**About this exercise:** Note the line containing "Task: Open the Items per page dropdown"; from it through the last line below, give only those lines again, exactly, both ends included, skipping pictures.

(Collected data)
_____

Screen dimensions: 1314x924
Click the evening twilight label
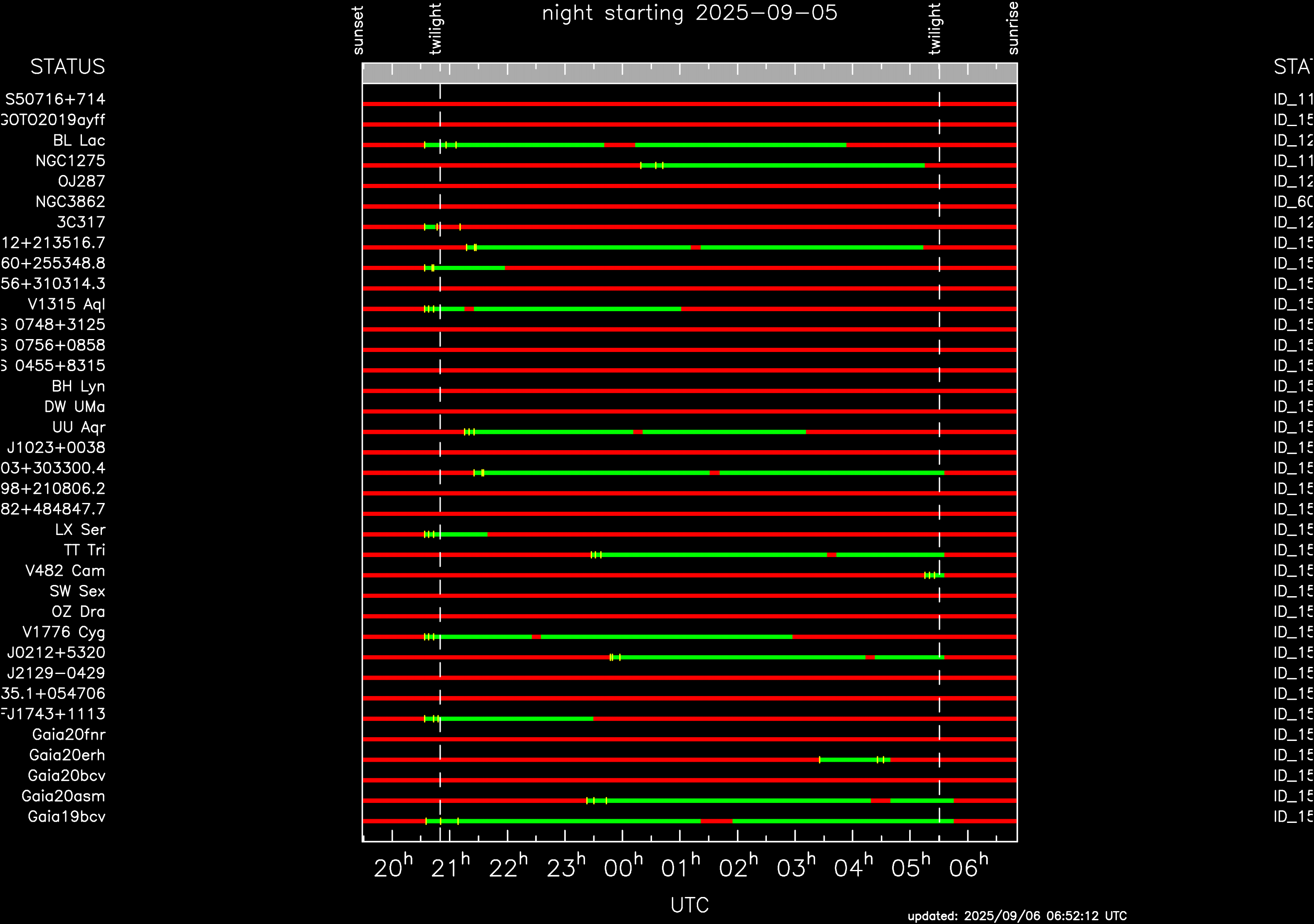tap(436, 29)
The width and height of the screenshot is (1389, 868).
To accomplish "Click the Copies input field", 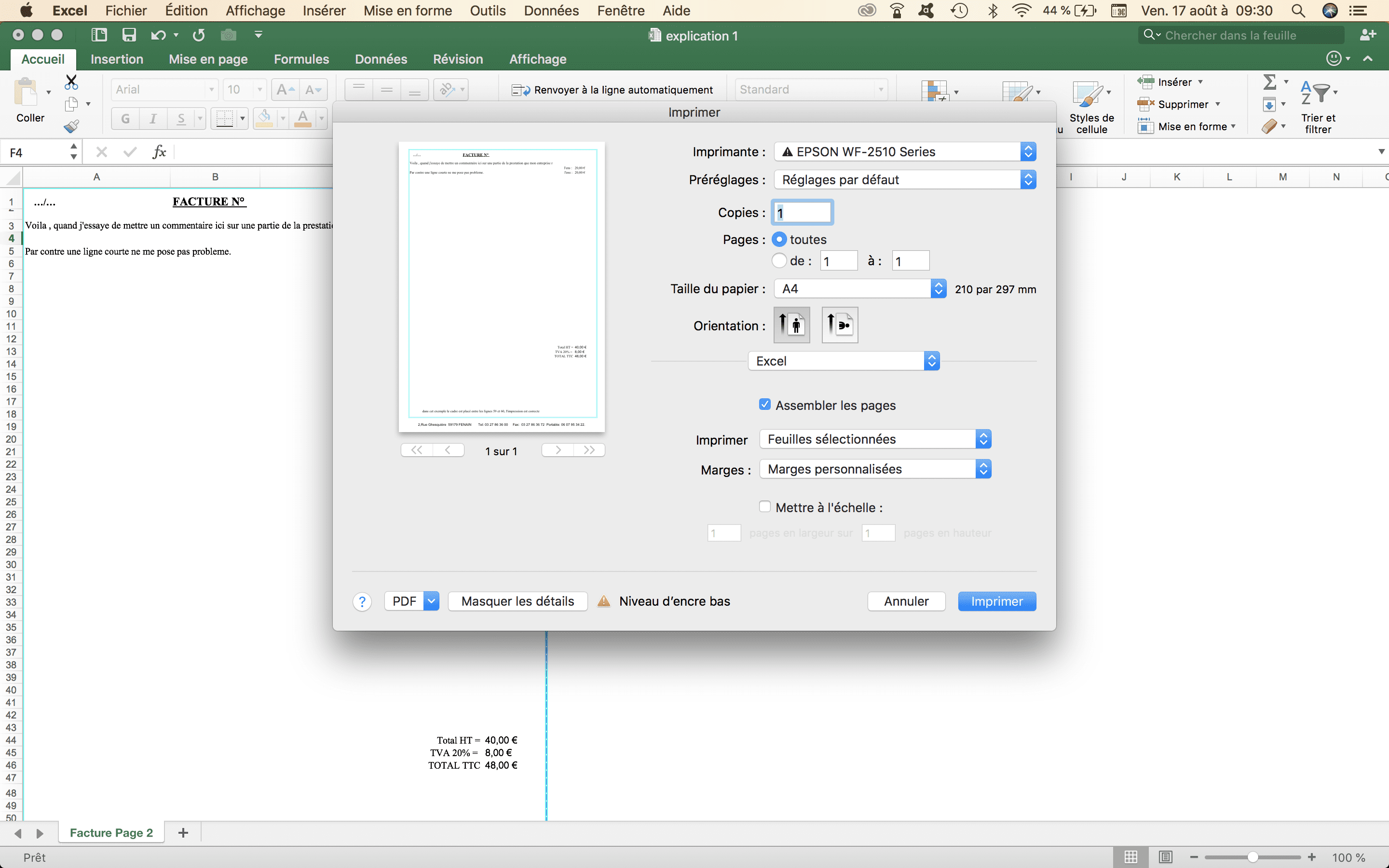I will pyautogui.click(x=802, y=212).
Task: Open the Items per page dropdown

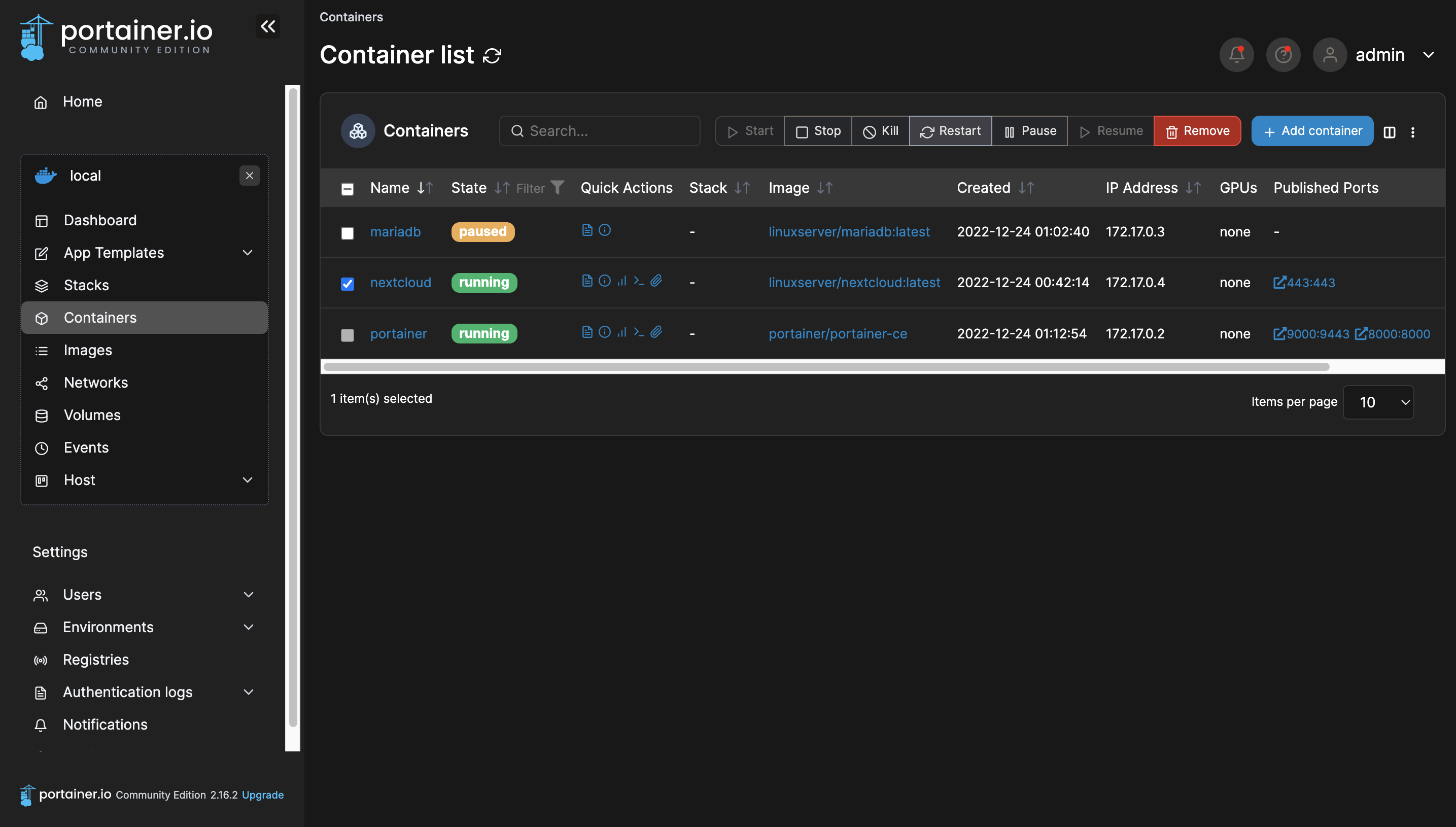Action: (1378, 402)
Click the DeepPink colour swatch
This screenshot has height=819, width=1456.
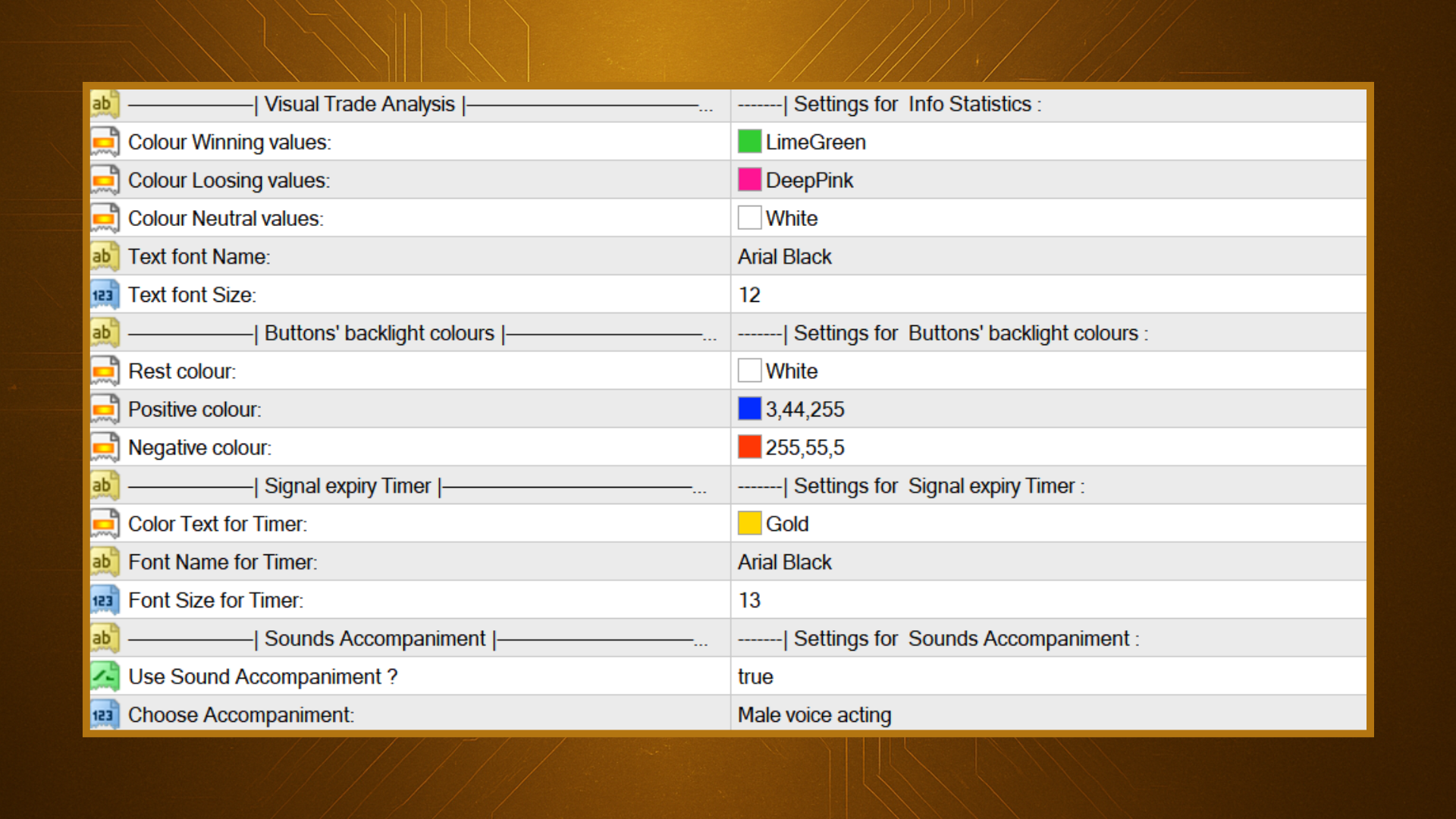(x=749, y=180)
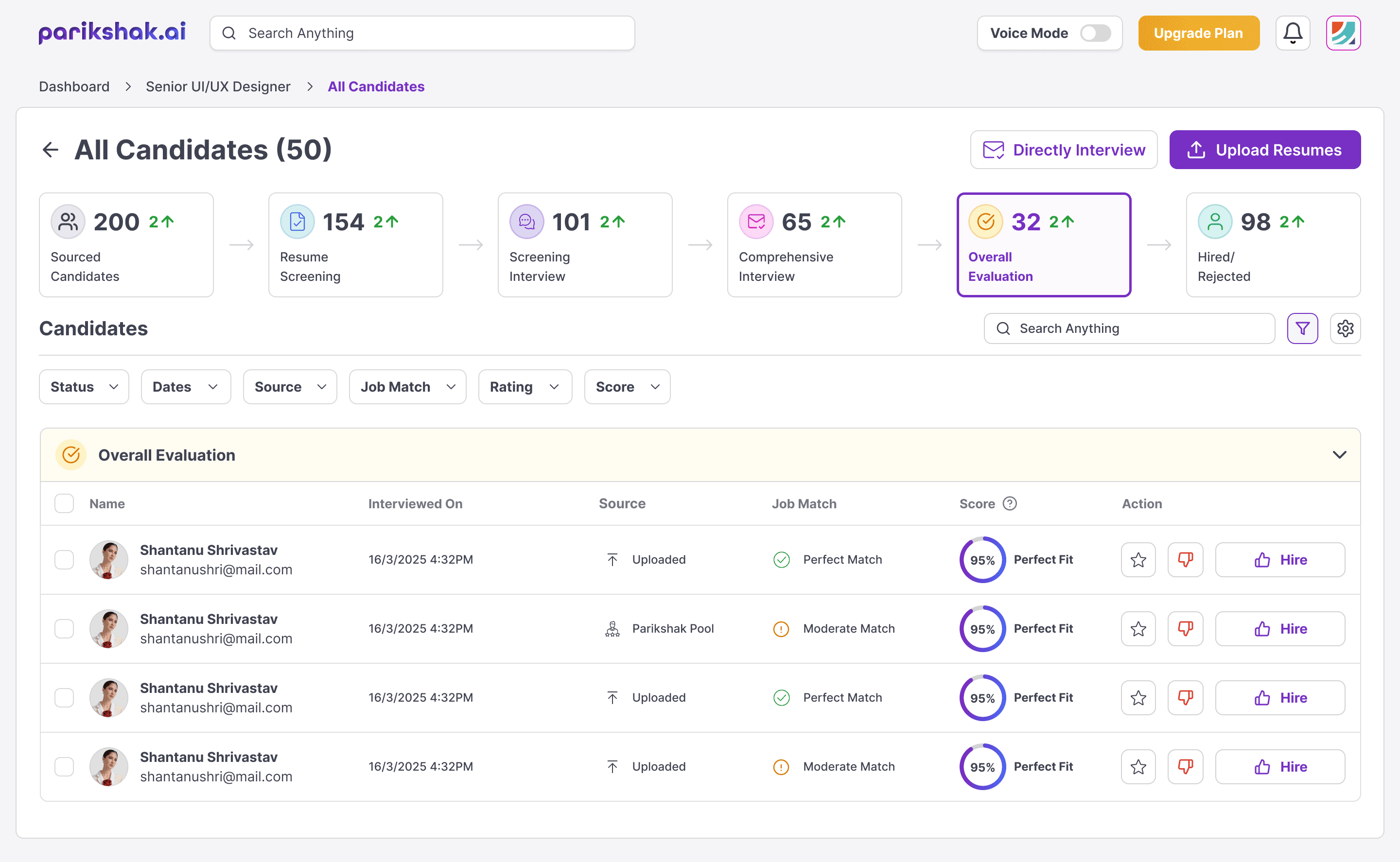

_____

**Expected answer:**
Task: Open the Items per page dropdown

Action: (1378, 402)
Click the DeepPink colour swatch
This screenshot has height=819, width=1456.
(x=749, y=180)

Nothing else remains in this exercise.